TASK DIRECTIONS
Set down exactly the lines in the records below that run from the line with "Click the Amazon favicon beside Burn-XT URL" to the line with "You are a computer-use agent. Screen", inclusive, and nothing more.

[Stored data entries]
::::::::

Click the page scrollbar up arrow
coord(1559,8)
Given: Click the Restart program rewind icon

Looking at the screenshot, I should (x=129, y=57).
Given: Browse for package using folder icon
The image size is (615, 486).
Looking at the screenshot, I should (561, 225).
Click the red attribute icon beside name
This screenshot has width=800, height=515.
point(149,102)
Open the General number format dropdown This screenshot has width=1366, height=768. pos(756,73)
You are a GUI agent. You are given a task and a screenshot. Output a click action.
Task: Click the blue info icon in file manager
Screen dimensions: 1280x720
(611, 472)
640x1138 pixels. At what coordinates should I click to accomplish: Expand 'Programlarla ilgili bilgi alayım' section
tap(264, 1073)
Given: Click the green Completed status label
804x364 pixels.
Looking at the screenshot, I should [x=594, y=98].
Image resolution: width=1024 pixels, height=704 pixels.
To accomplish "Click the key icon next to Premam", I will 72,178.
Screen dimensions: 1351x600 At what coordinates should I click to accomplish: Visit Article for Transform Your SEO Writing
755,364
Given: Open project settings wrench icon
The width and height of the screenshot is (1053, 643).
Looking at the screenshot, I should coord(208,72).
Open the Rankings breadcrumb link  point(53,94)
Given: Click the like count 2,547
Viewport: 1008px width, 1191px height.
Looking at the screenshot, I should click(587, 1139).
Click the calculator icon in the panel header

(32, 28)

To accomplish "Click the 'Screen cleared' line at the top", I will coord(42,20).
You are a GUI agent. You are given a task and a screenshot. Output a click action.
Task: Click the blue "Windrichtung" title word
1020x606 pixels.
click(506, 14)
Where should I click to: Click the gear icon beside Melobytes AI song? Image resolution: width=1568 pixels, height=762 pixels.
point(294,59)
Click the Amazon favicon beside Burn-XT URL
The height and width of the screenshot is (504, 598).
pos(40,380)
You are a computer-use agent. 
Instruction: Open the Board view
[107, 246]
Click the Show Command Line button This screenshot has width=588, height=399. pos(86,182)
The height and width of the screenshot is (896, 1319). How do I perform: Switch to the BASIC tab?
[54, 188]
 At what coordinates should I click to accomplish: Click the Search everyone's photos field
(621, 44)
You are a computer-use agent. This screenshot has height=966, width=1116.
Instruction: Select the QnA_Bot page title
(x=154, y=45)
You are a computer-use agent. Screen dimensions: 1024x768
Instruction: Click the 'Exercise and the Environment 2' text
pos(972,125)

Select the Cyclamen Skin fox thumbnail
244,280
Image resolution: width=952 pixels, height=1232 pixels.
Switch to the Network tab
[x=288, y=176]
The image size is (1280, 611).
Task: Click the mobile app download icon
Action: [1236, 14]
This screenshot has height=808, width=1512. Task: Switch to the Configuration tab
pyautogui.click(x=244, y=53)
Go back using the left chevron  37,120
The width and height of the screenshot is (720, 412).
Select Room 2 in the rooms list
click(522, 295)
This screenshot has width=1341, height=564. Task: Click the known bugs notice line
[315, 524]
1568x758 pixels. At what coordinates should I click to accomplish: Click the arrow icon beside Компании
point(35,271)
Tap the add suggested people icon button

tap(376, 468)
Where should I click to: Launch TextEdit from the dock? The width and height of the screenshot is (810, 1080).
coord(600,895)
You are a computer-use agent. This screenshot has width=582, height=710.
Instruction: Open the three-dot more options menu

::::::::

YOUR RESPONSE
Click the Amazon favicon beside Burn-XT URL
The height and width of the screenshot is (504, 598).
pos(40,380)
You are a computer-use agent. 
Instruction: Open the Board view
[107, 246]
Click the Show Command Line button This screenshot has width=588, height=399. pos(86,182)
The height and width of the screenshot is (896, 1319). How do I perform: Switch to the BASIC tab?
[54, 188]
 At what coordinates should I click to accomplish: Click the Search everyone's photos field
(621, 44)
You are a computer-use agent. This screenshot has height=966, width=1116.
Instruction: Select the QnA_Bot page title
(x=154, y=45)
You are a computer-use agent. Screen dimensions: 1024x768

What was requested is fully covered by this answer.